API endpoints for individual items

The paths for these endpoints are generally of the form

/api/v1/<table name>/<id number>[.<extension>]

Again, most tables of interest are exposed, and the extension (if given) determines the format of the returned result (JSON by default).

Parameters for individual-item API endpoints

The only required parameter—indeed, the only recognized parameter—is the "key" parameter specifying the user's API key.

Format of Returned Results

In general, a request of the form

curl "http[s]://<hostname>/api/v1/<table name>/nnn.json?key=<your api key>

will return nearly the same result as the request

curl "http[s]://<hostname>/api/v1/<table name>.json?key=<your api key>&id=nnn

Here are the main differences:

  1. There will be no count property in the metadata. If the request is successful, the response will contain data about exactly one item.

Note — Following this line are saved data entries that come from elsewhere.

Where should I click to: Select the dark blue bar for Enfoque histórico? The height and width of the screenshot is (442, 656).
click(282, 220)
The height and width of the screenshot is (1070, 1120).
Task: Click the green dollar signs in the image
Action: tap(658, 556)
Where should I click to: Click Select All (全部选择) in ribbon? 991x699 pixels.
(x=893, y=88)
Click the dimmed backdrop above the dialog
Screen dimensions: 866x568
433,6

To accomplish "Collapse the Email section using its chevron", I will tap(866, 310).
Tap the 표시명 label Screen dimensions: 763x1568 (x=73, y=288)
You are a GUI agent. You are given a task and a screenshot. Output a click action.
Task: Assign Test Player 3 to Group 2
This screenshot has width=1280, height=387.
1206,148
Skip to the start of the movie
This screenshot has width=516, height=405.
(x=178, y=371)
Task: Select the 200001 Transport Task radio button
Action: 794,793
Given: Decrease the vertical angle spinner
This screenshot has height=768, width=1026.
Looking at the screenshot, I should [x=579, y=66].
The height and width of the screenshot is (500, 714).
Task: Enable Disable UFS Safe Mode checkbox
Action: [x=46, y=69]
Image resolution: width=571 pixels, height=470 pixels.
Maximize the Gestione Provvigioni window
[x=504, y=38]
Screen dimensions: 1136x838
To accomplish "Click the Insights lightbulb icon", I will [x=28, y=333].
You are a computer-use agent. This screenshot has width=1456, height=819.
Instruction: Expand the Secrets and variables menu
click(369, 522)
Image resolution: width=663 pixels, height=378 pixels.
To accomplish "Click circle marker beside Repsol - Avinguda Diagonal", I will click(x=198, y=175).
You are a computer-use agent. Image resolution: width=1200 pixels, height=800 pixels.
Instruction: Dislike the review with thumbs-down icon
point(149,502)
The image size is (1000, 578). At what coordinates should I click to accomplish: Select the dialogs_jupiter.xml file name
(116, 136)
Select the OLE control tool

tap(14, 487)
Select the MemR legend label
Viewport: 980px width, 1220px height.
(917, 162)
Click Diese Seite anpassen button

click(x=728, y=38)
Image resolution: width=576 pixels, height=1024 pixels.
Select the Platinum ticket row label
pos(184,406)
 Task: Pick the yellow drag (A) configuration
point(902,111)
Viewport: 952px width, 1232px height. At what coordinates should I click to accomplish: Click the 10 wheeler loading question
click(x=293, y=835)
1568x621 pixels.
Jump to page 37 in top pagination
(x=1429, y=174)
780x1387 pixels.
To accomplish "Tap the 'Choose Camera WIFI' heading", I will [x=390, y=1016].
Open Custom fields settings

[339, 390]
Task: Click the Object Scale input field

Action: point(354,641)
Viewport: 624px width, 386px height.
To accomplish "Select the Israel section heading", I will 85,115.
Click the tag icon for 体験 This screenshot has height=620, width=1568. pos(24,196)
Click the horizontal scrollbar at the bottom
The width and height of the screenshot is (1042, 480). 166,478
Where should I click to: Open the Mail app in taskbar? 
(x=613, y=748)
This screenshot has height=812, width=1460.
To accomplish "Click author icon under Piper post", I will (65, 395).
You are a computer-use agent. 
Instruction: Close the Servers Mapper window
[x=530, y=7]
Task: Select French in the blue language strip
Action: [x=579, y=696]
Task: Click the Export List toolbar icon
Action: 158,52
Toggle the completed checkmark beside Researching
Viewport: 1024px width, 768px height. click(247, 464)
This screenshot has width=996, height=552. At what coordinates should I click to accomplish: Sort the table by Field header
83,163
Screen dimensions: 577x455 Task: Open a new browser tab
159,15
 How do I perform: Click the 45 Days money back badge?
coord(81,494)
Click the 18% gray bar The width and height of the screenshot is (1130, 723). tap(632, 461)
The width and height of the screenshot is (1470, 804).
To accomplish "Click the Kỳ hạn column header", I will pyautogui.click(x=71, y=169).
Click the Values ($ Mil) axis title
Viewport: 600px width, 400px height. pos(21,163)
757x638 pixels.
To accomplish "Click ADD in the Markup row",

  2. The value of the "data" property will be a single JSON object rather than a JSON array.

  3. If the table being queried is in a many-to-one relationship to some other table, full information will be included about the referred-to item. For example, https://www.betydb.org/api/v1/cultivars.json?id=55{target="_blank"} will show the id of the species associated with cultivar 55, but https://www.betydb.org/api/v1/cultivars/55.json{target="_blank"} will show full information about the species.

  4. For one-to-many or many-to-many associations, the individual item form of the request will return a list of associated items, not just a count of the number of associated items.

These differences carry over mutatis mutandis to XML-format requests.

Footnotes

  1. If you enter these API URLs in a browser after logging into the host site, you needn't include the API key in the query string. Thus, to see a list of traits, you could just enter https://www.betydb.org/api/v1/traits{target="_blank"} into your browser's address box after logging in to www.betydb.org. This will save much typing as you try out examples.

  2. Actually, this retrieves only the first 200 rows, 200 being the default size limit of the response.

    To get more than 200 results, set an explicit limit using the limit parameter; for example, https://www.betydb.org/api/v1/traits?limit=550{target="_blank"}

    If you want to ensure that all rows are returned, use the special limit value "all" (or equivalently, "none", that is, no limit):

    https://www.betydb.org/api/v1/traits?limit=all{target="_blank"}

  3. Use of offset may not give consistent results. To quote from the PostgreSQL documentation:

    The query optimizer takes LIMIT into account when generating query plans, so you are very likely to get different plans (yielding different row orders) depending on what you give for LIMIT and OFFSET. Thus, using different LIMIT/OFFSET values to select different subsets of a query result will give inconsistent results unless you enforce a predictable result ordering with ORDER BY.

    The v1 API does not (yet) support specifying the order of results.

  4. This is one case in which the XML response contains less information that the JSON response. Whereas JSON displays "" and null respectively for empty strings and NULLs, XML shows nil="true" in both cases.